> [TASK INSTRUCTIONS]
When the word "agent" appears in a line of the data below, list that line.

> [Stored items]
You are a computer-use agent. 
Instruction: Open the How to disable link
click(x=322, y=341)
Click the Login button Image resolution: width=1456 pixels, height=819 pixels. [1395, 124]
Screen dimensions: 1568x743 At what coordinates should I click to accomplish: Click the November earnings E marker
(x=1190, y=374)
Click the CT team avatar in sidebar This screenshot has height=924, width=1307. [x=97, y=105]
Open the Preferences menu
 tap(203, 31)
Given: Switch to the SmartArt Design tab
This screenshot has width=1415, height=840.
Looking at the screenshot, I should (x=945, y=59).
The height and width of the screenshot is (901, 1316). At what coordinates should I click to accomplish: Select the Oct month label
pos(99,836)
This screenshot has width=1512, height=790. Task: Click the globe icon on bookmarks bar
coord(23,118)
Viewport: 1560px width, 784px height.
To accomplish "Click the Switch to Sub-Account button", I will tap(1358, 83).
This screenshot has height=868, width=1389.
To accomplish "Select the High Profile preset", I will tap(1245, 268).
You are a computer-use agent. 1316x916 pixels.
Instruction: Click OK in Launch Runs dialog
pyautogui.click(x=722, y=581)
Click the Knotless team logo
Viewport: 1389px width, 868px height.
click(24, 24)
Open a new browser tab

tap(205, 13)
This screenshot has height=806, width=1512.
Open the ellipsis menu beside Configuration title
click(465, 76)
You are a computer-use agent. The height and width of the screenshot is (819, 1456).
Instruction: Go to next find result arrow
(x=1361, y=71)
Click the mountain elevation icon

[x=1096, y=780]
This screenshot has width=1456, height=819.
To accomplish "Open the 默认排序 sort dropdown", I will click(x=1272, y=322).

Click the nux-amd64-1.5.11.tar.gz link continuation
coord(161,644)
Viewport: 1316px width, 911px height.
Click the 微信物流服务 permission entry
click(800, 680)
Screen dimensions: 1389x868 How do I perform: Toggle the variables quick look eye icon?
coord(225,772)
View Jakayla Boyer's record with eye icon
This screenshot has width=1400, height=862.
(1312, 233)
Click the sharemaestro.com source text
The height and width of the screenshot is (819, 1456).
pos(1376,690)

> [EXERCISE ANSWER]
You are a computer-use agent. 
You are a computer-use agent. 1316x916 pixels.
You are a computer-use agent. The height and width of the screenshot is (819, 1456).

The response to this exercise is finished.